§ **QUESTIONS TO ANSWER**:
(a) In the text about community radio in Uttarakhand, what two local languages did the station broadcast in?
(b) Pick up the text about Uma Negi and community radio in Uttarakhand right after its final sentence and keep writing it.

TEXT FOR ANALYSIS Block Start

Uma Negi, 35, housewife-turned-career woman, starts her working day in Rudraprayag, Uttarakhand at 7am. Since 2010 she has been picking up the mike and addressing listeners on community radio (CR) Mandakini ke Awaaz (MKA) founded by her husband, Manvendra Singh Negi on 21st September 2014.
Her first one-hour slot is to air Bhajans and Kirtans to early morning listeners. This is followed by a two-hour interactive program for school children – a mix of general knowledge and riddles. Later in the day, Manoranjan includes favourite songs and poetry. Local news comes in for all the centers followed by a Doctor Didi guest female speaker answering questions related to health issues from women listeners.
Uma considers her meeting with Saritha Thomas, founder of People Power Collective (PPC) in 2010, “a life changer.” When in 2012 MKA and PPC collaborated, it was a big step as it upgraded the reach of the CR to embrace more remote areas across rural India. One transmitter covers four neighbouring districts.
PPC’s 18-month, embedded incubation enabled the trainees including Uma to grow as local community broadcasters and enabled MKA launch as a CR station in Sept 2014, reaching many more remote locations.
Initially, Uma, along with five other women and six men underwent 18 months’ training by PPC. “we were taught radio scripting, interviewing, editing, recording and presentation. Eventually, seven of us joined PPC. It was the first station to broadcast in our local languages, Gadhwali and Kumauni.”

TEXT FOR ANALYSIS Block End
EXERCISE DATA Block Start

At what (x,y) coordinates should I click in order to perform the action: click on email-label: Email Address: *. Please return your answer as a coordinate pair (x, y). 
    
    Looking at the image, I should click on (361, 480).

EXERCISE DATA Block End

§ **ANSWERS FOR THE EXERCISE**:
(a) Gadhwali and Kumauni.

(b)
A graduate in Hindi and History from Agastyamuni College, Uma, mother of 16-year-old Rishab, speaks about another memorable milestone in her life. The opportunity came her way in February 2015. “Saritha ma’am told me I was to go to London to represent MKA. It was the first time I was boarding a plane! Not literate in English, I wondered how I would communicate with these ladies abroad. But we spoke in Hindi, and when needed, English was translated for me. I soon realised that the common topic was Problem of Women. During my week there I met many women and found our issues were more or less the same. It was a wonderful experience.”
Saritha elaborates, “We did an exchange program in 2015 with MKA and Desi Radio (Southhall, London) as part of PPC’s training model. Uma Negi came to London and it was a terrific interaction between her and the women at Desi Radio and people at the BBC World Service. I recall Uma learning and expressing to me on this trip, how women all over the world seem to need to reclaim their voices. She went back to MKA more energised and inspired to continue to work hard for women’s issues and voice via the airwaves.”
Uma sums up, “The CR has definitely emboldened women to come out and participate and speak about various personal topics on the air.”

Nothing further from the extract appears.